The woman wore a thin silver circlet that bound her long, wispy hair. In answer, she turned to one of the others, and spoke a single, musical word: “Jaranthasalasar . . . 

The Lornael she invoked raised his arm and in his hand there manifested a javelin of crackling power. Drawing back his arm, he hurled the bolt at Rakhar. It struck the Half-Orc’s upraised left hand, pinning it to the wall of rock behind him.

Laelandras,” hissed the lady of the Lornael. Another of her band raised her arm and caught a burning spike of blue power in her hand and sent it, unerringly, to pierce Rakhar’s right hand, binding that arm, too, to the wall.

Rakhar groaned and heaved against the nails of weird energy trapping him beneath the slope. His hands were afire with pain, and jolts of agony traveled down his arms, and into his chest.

The lady whispered two more names: “Neochamanderan. Zaballaxiaster,” and the remaining two Lornael sent their luminous spears of power, one into each of Rakhar’s legs. Like a bug on an alchemist’s table, the gravedigger was splayed, straining but bound tight.

Only the lady had refrained from hurling a bolt. Now she approached, fixing him with her eyes of chipped ice, hair blowing back from gracefully curved and pointed ears, though the wind seemed to swirl only around her.

What I want from you, spawn of Daemonium,” she answered his question at last, “is for you to die, like all of the treacherous and misbegotten Sons of Orguz.” She raised her arm, and gathered from the whirling motes of icy air a spike of sizzling blue power. She was poised to deliver the killing stroke, to drive the shard of energy into Rakhar’s heart or brain — but something stopped her.

He was laughing.

It was no half-crazed, panic-laced mirth, but a laugh of genuine irony. It stayed the lady’s hand. She regarded him with interest. He had, apparently, surprised her.

Why do you laugh?

Through pain-filled eyes, Rakhar turned his gaze upon her countenance, looking as long as he could bear upon her heart-breaking loveliness. “Because, lady, I have beaten you to many of your prey. We share the same desire.”

Almost before he had gotten all the words out, the blue shard in her hand slashed across his face. It cut a swath from his brow, over his broken nose and across one cheek, slicing and cauterizing the flesh in the same stroke. Rakhar gritted his teeth against the blow, and the chill that suffused his body already made him swoon now.

“What do you know of the desires of the Lornael?” Demanded the lady, her words all but freezing the air between them. “What but the basest desires would drive an Orc?”

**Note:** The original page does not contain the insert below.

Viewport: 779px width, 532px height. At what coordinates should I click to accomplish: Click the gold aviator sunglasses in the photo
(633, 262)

“My mother was a human woman,” gasped Rakhar, shivering in the preternatural cold. “Captured by Orcs. My father killed her, and when I was strong enough, I killed him. Then I slew every Orc I could find. Even now, where I find them, I slay them.”

The lady of the Lornael regarded him intently. The spike of power in her right hand did not flicker or fade, but with her other hand she made as if to touch his face. It burned where her pale fingertips brushed his scarred cheek, dark blue fingernails leaving scratches even at this lightest of touches. Her sapphire-colored eyes widened almost imperceptibly and she pulled her hand back.

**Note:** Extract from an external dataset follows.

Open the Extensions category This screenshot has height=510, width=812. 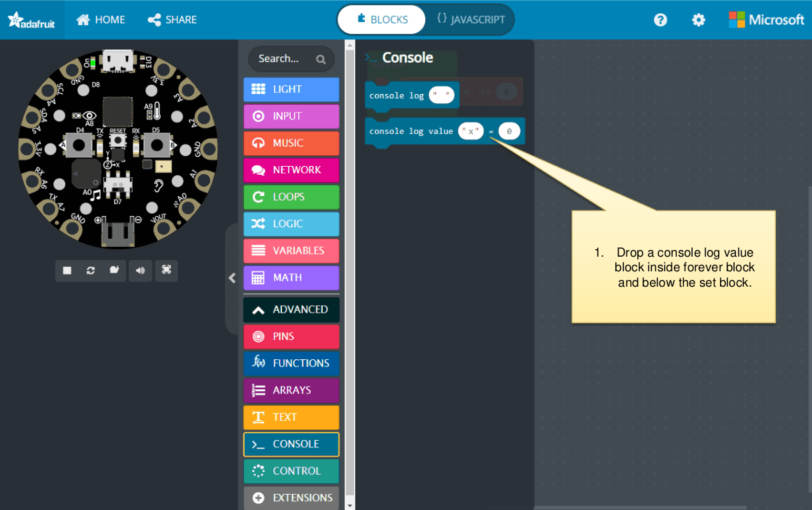(291, 497)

This Kinslayer speaks the truth,” she said softly. The Lornael behind her stirred, and it seemed that some sort of conversation passed between them, but it was swift and sibilant, and soon cut short. However, Rakhar caught another name, spoken with respect bordering on reverence: Amandalainion, they called her.

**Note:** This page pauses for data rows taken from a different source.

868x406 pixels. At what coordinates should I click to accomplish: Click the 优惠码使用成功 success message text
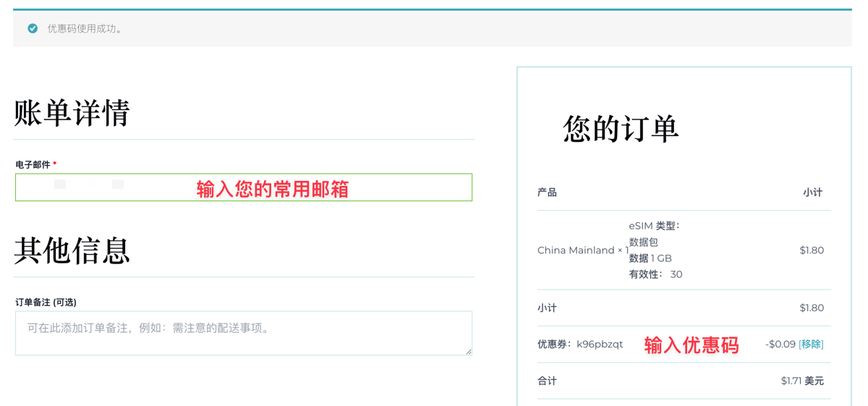point(85,29)
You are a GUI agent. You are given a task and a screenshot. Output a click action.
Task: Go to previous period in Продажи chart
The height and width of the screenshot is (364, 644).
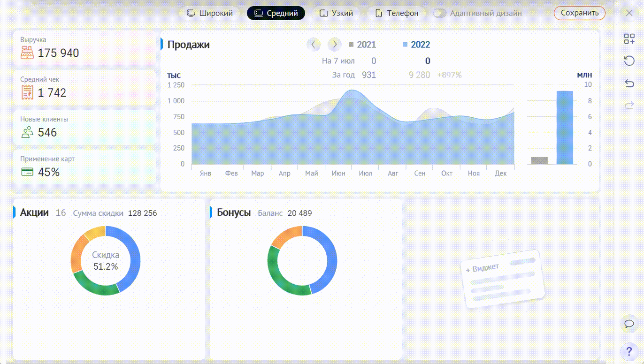[313, 45]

The Lady Amandalainion held up her blue bolt and it flared, casting shadows across the clearing. “Rakhar Kinslayer, we are not monsters,” she declared in a loud, strident voice. “You do the work of the Lornael, but the Orc stain must not be allowed to spread. This is our Doom. Thus it falls on you, too!

The blue shard of energy swept down and then drove upward between his legs, burying itself in his loins. Amandalainion held it there long enough to catch his bulging eyes with hers; there was no comfort in that gaze, but the revulsion with which she’d regarded him was replaced with something like pity. He thrashed, impaled on her power as she withdrew the shard. His last sight before he lost consciousness was of her face, beautiful beyond compare, as she drew up her hood and turned away.

 

* * *

 

That face was etched in his brain, burning and freezing him at the same time. It haunted his feverous thoughts, watching with impassive elegance as he faced his father again, within a circle of Orc berserkers, all of them banging the hilts of their curved blades against their shields, marking time with the beating of his heart.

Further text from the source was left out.